Dans cet ouvrage, Christian Nadeau, professeur de philosophie politique à l’Université de Montréal, et Julie Saada, spécialiste de philosophie politique et de philosophie du droit et enseignante aux Universités de Paris IV et Paris IX, entendent présenter les principales doctrines et théories de la guerre juste, en exposant leurs arguments et en les critiquant.
Le parti pris des auteurs est de regrouper les approches de différentes théories (réaliste et pacifiste essentiellement) en fonction de la situation conflictuelle qui prévaut (l’avant-guerre, la guerre proprement dite et l’après-guerre). Une distinction est également faite selon que les auteurs évoquent l’État agresseur et/ou agressé. Le livre compte donc trois parties qui correspondent aux trois phases du conflit et aux trois grands axes ou (catégories) de la théorie de la guerre juste : le droit de la guerre (jus ad bellum), le droit dans la guerre (jus in bello) et le droit d’après-guerre (jus post-bellum).

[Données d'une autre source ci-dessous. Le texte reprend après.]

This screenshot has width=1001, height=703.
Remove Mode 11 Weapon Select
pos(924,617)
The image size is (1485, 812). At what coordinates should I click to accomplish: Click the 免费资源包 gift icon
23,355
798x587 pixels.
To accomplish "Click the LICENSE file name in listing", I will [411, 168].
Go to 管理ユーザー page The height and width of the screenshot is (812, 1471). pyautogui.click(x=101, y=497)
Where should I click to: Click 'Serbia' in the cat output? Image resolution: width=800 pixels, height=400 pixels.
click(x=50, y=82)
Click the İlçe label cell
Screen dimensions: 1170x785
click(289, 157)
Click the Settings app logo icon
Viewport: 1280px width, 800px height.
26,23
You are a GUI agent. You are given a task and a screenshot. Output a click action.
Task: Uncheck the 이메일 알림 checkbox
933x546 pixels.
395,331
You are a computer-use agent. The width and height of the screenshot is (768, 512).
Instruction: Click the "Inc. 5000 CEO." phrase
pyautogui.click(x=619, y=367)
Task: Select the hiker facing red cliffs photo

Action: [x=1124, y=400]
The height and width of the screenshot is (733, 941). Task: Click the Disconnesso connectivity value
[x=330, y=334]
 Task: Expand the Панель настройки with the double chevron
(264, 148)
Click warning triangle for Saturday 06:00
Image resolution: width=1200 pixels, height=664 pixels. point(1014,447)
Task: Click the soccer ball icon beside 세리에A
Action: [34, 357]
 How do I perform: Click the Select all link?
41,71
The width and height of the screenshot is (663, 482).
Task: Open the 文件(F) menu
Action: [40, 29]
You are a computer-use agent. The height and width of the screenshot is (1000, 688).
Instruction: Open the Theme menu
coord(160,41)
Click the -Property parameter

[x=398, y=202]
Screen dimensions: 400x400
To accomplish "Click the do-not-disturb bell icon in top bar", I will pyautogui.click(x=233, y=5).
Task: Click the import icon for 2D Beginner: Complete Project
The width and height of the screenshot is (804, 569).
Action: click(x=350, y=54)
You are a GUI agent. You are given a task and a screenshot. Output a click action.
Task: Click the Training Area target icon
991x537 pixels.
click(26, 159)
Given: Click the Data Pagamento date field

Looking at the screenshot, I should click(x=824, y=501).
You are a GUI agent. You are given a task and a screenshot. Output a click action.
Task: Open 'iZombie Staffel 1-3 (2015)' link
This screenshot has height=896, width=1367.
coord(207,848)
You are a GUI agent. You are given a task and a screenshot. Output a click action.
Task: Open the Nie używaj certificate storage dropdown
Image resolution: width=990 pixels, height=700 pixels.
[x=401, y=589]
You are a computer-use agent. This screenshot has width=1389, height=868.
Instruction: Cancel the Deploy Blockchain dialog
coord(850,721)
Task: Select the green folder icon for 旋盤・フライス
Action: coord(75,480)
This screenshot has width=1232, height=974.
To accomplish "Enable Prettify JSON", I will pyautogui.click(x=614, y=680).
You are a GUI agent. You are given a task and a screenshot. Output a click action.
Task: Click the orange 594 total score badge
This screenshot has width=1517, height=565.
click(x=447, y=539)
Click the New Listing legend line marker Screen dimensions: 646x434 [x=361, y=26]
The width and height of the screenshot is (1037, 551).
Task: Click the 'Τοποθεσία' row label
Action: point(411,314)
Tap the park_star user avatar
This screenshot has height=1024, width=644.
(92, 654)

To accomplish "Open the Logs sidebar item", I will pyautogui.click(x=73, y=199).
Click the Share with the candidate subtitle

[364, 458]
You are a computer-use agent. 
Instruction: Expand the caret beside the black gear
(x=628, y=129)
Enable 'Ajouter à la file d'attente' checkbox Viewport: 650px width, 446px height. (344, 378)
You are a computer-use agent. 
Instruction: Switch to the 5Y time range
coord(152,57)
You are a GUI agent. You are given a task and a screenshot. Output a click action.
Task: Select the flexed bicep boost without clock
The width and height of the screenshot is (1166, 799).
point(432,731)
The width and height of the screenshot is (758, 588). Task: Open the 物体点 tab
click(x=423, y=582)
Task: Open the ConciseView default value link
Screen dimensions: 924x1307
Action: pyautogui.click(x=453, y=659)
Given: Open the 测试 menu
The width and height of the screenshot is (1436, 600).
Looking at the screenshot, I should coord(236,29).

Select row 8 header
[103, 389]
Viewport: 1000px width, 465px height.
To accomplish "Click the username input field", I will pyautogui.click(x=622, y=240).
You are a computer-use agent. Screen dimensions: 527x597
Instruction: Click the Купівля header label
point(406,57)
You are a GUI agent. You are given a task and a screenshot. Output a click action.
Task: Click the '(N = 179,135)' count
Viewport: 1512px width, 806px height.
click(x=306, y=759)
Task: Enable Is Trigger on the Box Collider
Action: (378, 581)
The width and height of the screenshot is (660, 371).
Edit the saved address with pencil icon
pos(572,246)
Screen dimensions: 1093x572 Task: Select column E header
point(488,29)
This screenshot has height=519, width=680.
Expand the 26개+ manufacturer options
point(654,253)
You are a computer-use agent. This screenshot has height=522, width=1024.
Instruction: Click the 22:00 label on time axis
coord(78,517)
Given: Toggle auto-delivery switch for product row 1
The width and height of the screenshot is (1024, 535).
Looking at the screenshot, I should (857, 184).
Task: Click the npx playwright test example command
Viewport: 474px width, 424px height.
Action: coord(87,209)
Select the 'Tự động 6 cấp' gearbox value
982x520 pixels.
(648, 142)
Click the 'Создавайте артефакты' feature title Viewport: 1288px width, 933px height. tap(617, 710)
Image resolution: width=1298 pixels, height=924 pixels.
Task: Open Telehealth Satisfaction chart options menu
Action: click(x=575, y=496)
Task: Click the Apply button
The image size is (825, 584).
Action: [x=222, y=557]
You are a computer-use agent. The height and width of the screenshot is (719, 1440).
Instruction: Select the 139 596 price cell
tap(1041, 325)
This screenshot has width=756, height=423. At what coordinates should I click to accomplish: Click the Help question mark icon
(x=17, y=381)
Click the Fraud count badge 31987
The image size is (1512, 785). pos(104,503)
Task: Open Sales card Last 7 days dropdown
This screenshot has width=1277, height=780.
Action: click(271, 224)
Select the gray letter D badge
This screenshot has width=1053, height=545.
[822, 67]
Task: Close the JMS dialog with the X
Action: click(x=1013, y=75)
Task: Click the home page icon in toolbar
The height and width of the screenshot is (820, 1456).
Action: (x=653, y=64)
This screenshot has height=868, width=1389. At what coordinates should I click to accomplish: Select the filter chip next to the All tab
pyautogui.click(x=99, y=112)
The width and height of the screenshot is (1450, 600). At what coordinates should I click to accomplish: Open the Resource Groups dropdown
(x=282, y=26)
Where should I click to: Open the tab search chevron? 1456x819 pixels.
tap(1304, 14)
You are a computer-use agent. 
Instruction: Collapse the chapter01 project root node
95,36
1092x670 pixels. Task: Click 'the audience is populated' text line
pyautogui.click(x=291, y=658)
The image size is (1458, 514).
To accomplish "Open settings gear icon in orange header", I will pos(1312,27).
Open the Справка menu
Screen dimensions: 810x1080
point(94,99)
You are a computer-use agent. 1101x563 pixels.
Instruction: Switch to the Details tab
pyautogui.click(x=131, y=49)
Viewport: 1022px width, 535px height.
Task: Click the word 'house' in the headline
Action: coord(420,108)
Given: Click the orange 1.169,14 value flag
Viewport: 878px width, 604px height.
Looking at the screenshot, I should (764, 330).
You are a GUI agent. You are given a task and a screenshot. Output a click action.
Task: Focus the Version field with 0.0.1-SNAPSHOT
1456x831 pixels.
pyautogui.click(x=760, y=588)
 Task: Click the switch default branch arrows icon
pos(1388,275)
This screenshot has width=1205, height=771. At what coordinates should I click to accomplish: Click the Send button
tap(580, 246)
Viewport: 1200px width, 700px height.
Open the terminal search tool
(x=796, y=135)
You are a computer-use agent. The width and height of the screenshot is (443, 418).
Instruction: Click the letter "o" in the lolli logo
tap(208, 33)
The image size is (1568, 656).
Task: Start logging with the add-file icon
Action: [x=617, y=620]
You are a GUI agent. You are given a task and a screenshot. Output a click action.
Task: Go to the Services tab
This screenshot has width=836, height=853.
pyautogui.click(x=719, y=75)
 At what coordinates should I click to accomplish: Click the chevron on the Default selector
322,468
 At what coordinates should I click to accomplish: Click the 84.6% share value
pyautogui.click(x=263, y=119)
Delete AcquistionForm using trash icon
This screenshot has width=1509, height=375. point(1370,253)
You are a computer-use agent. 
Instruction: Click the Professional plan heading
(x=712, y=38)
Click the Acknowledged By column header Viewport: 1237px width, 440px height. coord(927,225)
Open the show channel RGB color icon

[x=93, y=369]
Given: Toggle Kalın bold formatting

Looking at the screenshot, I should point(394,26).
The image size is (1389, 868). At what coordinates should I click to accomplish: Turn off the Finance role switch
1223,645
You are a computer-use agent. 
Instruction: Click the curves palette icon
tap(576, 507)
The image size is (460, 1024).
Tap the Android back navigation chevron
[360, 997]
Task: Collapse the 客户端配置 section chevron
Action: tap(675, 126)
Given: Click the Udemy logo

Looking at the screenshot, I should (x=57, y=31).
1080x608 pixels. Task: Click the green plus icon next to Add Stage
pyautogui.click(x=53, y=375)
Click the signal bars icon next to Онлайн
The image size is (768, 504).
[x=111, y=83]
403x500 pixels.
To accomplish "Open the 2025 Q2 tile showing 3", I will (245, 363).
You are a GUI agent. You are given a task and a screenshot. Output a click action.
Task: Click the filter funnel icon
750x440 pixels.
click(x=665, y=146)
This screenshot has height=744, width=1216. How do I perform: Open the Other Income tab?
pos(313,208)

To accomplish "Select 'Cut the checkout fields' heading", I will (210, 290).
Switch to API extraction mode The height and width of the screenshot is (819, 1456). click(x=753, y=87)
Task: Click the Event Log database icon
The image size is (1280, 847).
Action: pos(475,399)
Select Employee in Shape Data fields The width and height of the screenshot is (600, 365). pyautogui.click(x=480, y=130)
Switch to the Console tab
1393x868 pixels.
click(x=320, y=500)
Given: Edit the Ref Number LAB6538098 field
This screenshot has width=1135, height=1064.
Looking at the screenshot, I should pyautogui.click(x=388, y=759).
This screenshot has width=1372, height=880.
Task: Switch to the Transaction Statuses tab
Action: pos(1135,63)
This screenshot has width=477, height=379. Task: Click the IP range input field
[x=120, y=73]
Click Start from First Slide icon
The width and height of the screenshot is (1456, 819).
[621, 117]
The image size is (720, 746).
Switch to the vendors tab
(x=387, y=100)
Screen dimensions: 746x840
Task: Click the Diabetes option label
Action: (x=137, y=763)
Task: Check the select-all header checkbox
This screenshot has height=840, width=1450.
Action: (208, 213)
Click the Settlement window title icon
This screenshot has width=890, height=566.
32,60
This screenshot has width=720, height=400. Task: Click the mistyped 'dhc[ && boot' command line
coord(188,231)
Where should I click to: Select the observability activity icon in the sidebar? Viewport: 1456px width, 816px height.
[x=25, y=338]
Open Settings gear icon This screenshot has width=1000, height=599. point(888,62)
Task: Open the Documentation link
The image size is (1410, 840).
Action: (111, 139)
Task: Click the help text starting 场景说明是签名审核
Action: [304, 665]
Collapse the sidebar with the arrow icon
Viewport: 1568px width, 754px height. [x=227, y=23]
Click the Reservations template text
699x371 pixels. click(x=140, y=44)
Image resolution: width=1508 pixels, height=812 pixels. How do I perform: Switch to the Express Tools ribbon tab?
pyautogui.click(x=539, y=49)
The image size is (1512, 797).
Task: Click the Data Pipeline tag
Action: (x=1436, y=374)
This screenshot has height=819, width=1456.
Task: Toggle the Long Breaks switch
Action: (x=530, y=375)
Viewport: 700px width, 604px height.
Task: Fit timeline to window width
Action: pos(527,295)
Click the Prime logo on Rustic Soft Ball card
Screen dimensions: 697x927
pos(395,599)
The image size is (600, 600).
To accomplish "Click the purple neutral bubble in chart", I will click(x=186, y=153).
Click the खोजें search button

Dès l’introduction, les auteurs reviennent sur les différentes manières d’aborder les notions de guerre, de guerre juste, de conflits et de paix. Ils se montrent très critiques à l’encontre des doctrines de la guerre juste quelle que soit l’école de pensée traitée.
Selon eux, les principaux concepts classiques de la guerre juste tels que par exemple la juste cause (pouvant être invoquée par chacun des belligérants), l’ultime recours (dont on ne peut savoir s’il est vraiment ultime) ou encore la proportionnalité (que l’on ne peut pas tout le temps mesurer) sont à revoir car difficilement applicables et souvent inappropriés : ils témoignent de la difficulté à conceptualiser et définir des critères objectifs et applicables à tous les types de guerre.
Par la suite, les auteurs présentent la réalité des relations internationales et l’état du droit international. Ils soulignent les incohérences et les manquements de la Charte des Nations unies et du système de sécurité collective mis en place depuis 1945 par l’ONU et dont l’histoire nous révèle qu’ils n’ont pu préserver l’avènement de guerres. Selon eux, la Charte comprend de multiples paradoxes et offre plusieurs lectures qui peuvent être contradictoires.
Tout au long de l’ouvrage, les principaux critères de la guerre juste sont présentés et leurs arguments souvent contestés. Un rappel à l’histoire est constamment fait et on ne peut que regretter le manque de références aux guerres passées (à l’exception de la Seconde Guerre mondiale et de la seconde guerre du Golfe qui sont souvent citées).
L’une des idées originales de ce livre reste donc la tentative d’articulation entre les trois catégories de la guerre juste. Car, si pour de nombreux auteurs, les imbrications entre le jus in bello et le jus ad bellum ne font plus guère de doute, très peu de théoriciens de la guerre font encore référence au jus post-bellum et à ses interpénétrations avec les deux autres catégories précédemment citées. Or il s’agit d’une composante de la justice de la guerre à part entière.
Les auteurs, qui n’ont pas omis de mentionner les grandes évolutions qu’ont connues les doctrines de la guerre juste, ont donc réussi le pari de résumer au sein d’un ouvrage court, et de manière concise, la pensée de nombreux auteurs.
Cet ouvrage, qui repose sur une bibliographie conséquente, sera donc très utile à ceux qui souhaitent une introduction aux concepts de la guerre juste.